The proposed multi-level building was set to house 22 apartments but due to height restrictions the City of Casey approved 20 apartments, 33 car spaces and three visitor car parks.
After the council’s amended proposal, Cr Morland was almost certain the protestors or the applicant would go to the Victorian Civil and Administrative Tribunal (VCAT).
“I’m 90 per cent sure it will go to VCAT and I’m happy to facilitate a meeting with our senior planners so the protestors have reasonable grounds to argue.
“It is going to be a big unit development and there is going to be an overflow of cars, but if you come here at 7pm at night 90 per cent of the cars parked here during the day are gone,” Cr Morland said.
Concerned residents claim the home owner and developer of the average size building block at 21 Langmore Lane objected to their eight units being built on two acres in 1987.
One local resident used the expression ‘the pot calling the kettle black’. “He didn’t want units in the street back then,” Mr Moyes said.

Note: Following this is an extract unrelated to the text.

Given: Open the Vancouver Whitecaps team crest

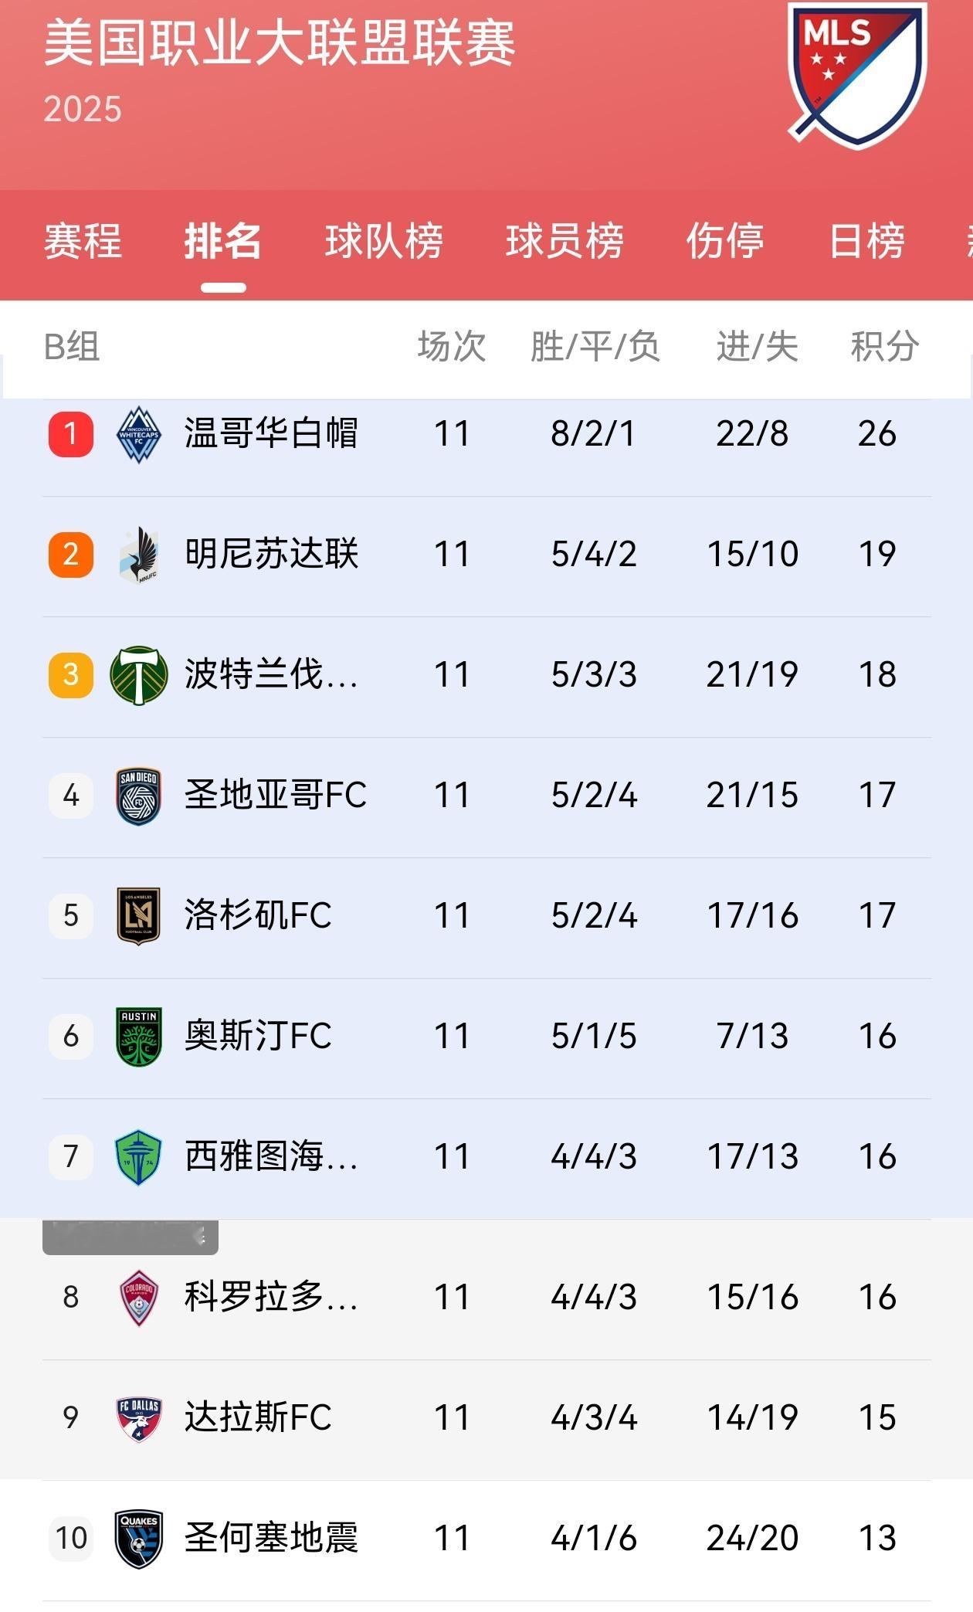Looking at the screenshot, I should point(139,434).
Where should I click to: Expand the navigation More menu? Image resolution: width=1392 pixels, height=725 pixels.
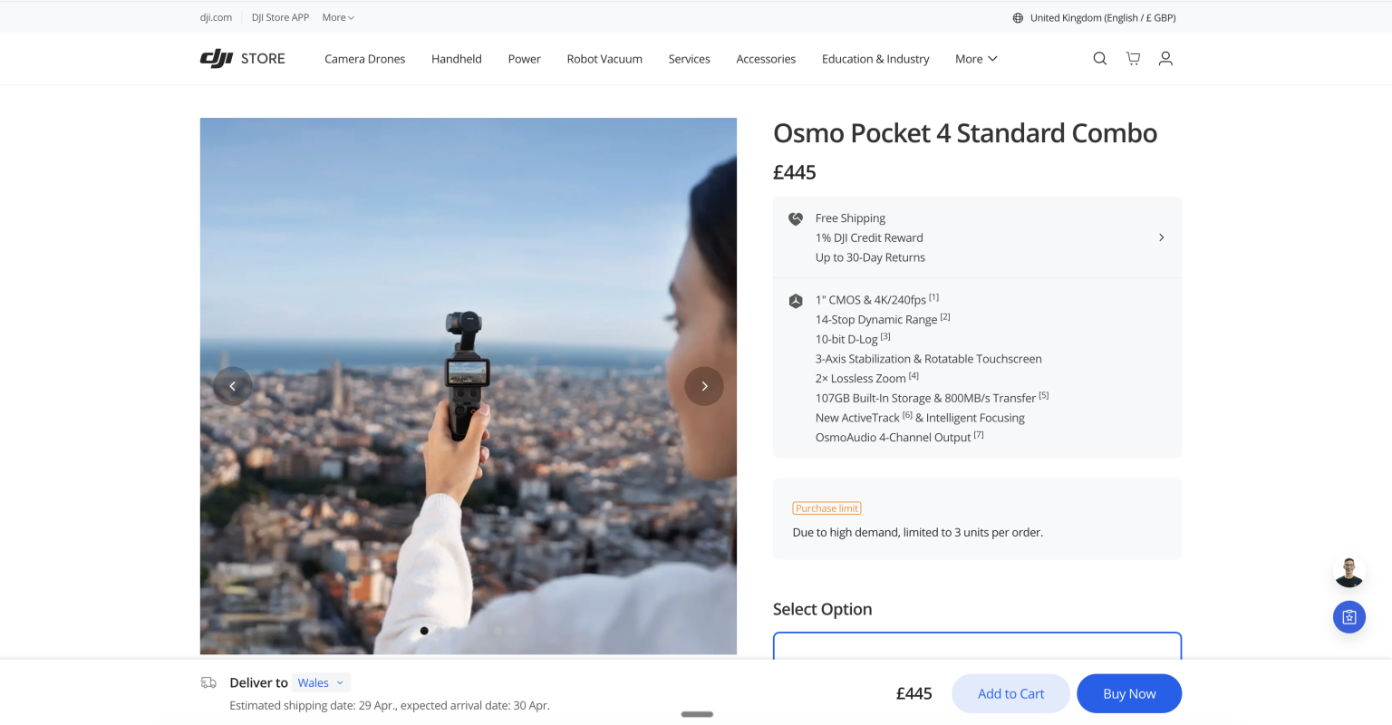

Now the tables have turned and a total of 71 residents have signed two petitions to stop the 20 apartments going ahead.
“I don’t think there would be an objection if the land was developed with two or even four single-level units, our objection is the number of cars for the amount of units that will line the street which is already full of parked cars,” Mr Moyes said.
Residents claim the street already becomes gridlocked with 10 businesses at the entrance to the lane along with the RSL and linen trucks which frequent the medical centres.
“There’s nowhere to go when the linen trucks come roaring around the corner with parked cars on the road where the street narrows – there could be a fatality,” Mr Moyes said.
Mr Moyes thinks the apartments will look like a concrete block, “which doesn’t match the character of the street,” but Cr Morland argues the apartments will make a wonderful addition to the street.
“I think they will be state-of-the-art so I don’t think they will be affordable for first home buyers,” Cr Morland said.